As more procedures in the Amplatz group were conducted through the middle calyx it was not surprising that many of them were intercostal. However, this fact did not have an influence on blood loss, and supports reported evidence that inter/infracostals access is equally safe in this regard. On the other hand, intercostal access results in more frequent pleural injury (Figure 1) [18].

We did not observe any differences in postoperative pain. Both procedures were characterized by mild pain the day after the operation (Table 2).

The way in which PNL may be performed with Alken and Amplatz dilators differs among urological departments. Our approach is to use them as described in the methods section. Indeed our study did not compare two different dilators but rather two different methods of tract dilation where both have their pros and cons.

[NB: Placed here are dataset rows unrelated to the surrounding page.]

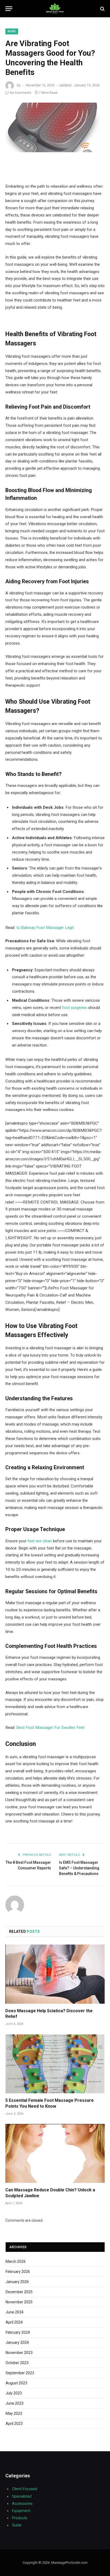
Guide (11, 31)
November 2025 (19, 2302)
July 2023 (14, 2393)
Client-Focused (24, 2489)
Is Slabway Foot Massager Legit (45, 927)
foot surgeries (74, 1007)
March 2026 (16, 2261)
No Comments (20, 93)
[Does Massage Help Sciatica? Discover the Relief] (55, 1974)
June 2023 (14, 2403)
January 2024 (17, 2342)
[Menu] (8, 9)
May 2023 (14, 2413)
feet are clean (40, 1541)
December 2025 (19, 2292)
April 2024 (14, 2322)
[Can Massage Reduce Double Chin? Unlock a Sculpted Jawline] (55, 2153)
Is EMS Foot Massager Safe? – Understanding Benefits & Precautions (79, 1868)
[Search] (102, 9)
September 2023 (20, 2373)
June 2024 (14, 2312)
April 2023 (14, 2423)
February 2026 (18, 2271)
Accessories (22, 2503)
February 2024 (18, 2332)
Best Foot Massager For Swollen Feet (50, 1727)
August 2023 (16, 2383)
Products (19, 2518)
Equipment (21, 2511)
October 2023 (17, 2363)
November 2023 (19, 2352)
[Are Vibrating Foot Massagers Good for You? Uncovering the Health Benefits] (55, 127)
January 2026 (17, 2282)
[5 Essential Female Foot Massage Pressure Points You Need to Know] (55, 2063)
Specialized (22, 2496)
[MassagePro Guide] (55, 8)
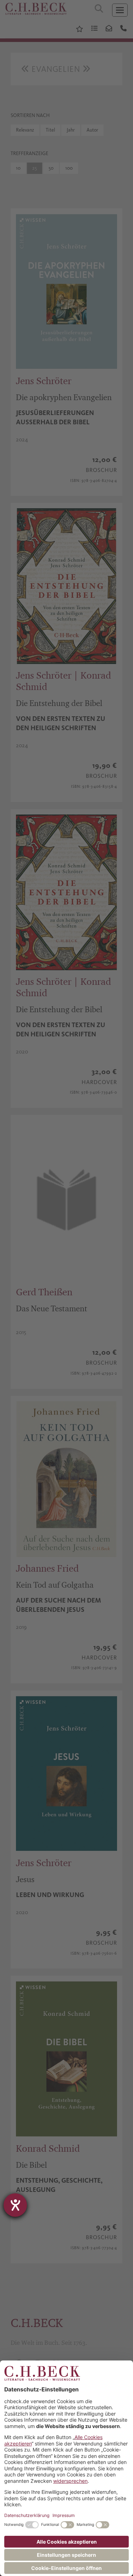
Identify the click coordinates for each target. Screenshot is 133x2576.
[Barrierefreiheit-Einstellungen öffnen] (15, 2205)
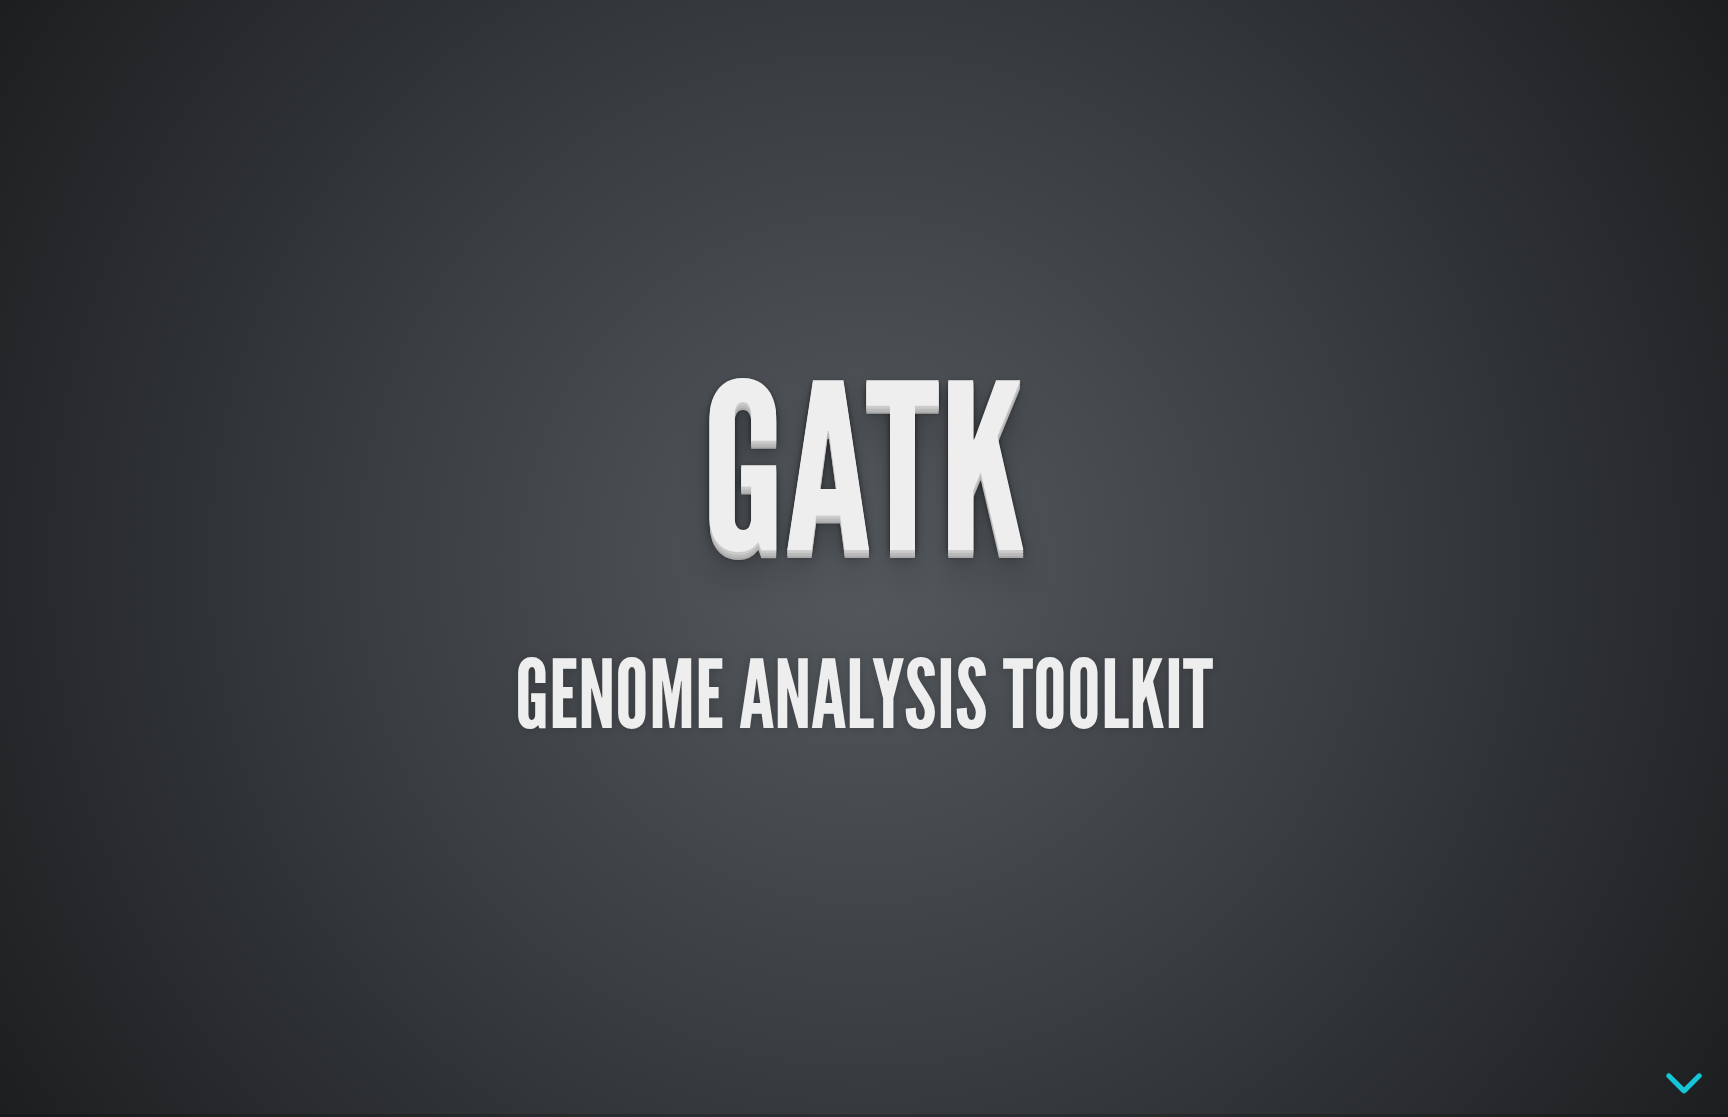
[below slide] (1684, 1082)
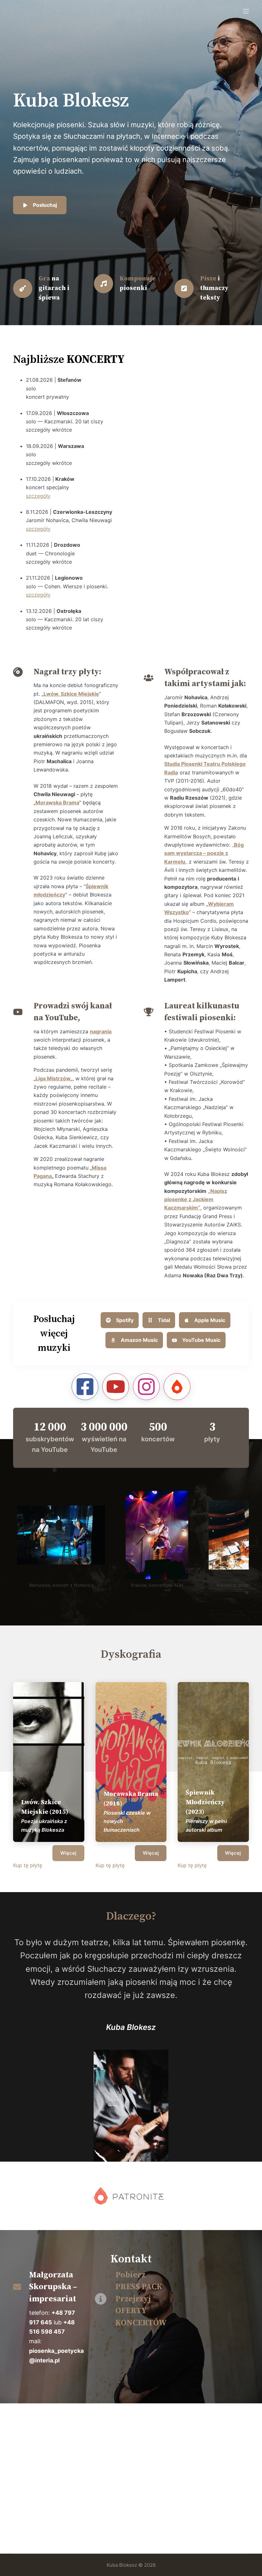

Based on our study, we cannot determine the superiority of one method of tract dilation over the other as these two approaches were completely different in terms of punctured calyx, inter/infracostal access, and utilization (or not) of a sheath. Therefore, direct comparison cannot be made. However, it is clear that irrespective of the dilator type used, the important differences result from other aforementioned factors.

Conclusions

Both treatment methods were comparable in terms of hemoglobin drop and blood transfusions postoperatively. Total operative time, tract dilation time, fluoroscopy time, and tract dilation failure were comparable between the two groups. Significant differences were observed in complication rates between the two groups. Fever over 38.5°C and urosepsis were more common in the Alken group. On the other hand, pleural injuries were more common after PNL with Amplatz dilators. It is clear that all differences resulted from the punctured calyx, type of access to the kidney (inter/infracostal), and utilization (or not) of an access sheath rather than the type of dilator itself. All three factors directly influenced the type of complications seen postoperatively.